American information technology company

Cognizant Technology Solutions Corporation is an American domiciled Indian multinational information technology services and outsourcing company, headquartered in Teaneck, New Jersey. It was originally founded in Chennai, India, as an in-house technology unit of Dun & Bradstreet in 1994. After a series of corporate restructurings, the company went public in 1998.
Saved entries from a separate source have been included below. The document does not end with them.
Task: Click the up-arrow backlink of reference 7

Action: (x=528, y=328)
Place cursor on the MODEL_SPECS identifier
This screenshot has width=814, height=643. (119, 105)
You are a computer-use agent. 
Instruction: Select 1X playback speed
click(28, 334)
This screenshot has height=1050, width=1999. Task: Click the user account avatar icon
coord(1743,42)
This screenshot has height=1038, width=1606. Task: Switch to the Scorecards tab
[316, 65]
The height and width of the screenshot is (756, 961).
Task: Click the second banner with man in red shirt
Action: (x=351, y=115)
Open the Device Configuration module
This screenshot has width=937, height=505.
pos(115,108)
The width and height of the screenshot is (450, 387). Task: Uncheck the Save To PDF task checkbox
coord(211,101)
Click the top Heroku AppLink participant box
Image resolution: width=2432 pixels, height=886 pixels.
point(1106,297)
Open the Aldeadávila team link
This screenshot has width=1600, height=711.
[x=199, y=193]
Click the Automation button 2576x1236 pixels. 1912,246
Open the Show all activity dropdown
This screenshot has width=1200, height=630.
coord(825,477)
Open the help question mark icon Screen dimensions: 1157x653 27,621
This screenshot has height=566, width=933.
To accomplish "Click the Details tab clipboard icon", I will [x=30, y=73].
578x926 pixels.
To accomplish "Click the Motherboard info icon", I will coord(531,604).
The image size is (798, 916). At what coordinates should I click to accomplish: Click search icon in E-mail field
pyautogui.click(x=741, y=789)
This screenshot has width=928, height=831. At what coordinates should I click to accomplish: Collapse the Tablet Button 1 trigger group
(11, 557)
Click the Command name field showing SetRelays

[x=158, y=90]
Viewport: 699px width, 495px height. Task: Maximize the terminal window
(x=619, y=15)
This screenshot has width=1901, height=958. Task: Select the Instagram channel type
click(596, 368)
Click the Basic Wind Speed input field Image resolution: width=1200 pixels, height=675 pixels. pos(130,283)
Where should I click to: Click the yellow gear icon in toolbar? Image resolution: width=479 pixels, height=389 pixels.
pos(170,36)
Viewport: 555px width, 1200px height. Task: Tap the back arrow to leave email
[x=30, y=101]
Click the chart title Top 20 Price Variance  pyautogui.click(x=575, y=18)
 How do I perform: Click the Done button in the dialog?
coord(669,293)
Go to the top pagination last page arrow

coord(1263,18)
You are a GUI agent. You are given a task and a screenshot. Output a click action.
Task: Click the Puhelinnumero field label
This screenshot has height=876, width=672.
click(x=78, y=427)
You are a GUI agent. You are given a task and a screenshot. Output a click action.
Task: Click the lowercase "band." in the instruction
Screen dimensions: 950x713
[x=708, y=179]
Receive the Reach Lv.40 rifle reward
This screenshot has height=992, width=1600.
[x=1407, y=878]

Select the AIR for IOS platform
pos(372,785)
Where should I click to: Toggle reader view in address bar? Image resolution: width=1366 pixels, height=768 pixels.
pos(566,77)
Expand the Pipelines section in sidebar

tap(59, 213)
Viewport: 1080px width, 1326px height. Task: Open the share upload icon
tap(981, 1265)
Ravi Kumar Singisetti has been the CEO of the company since January 2023, replacing Brian Humphries.

== History ==

Cognizant was established in 1994 in Chennai, India, as Dun & Bradstreet Satyam Software (DBSS), a 76:24 joint venture between Dun & Bradstreet and Satyam Computers, with Kumar Mahadeva, and Srini Raju as the founding CEOs and MDs. It began with 50 employees in Chennai as Dun & Bradstreet's in-house technology unit focused on implementing large-scale IT projects for Dun & Bradstreet businesses. In 1996, the company started pursuing customers beyond Dun & Bradstreet.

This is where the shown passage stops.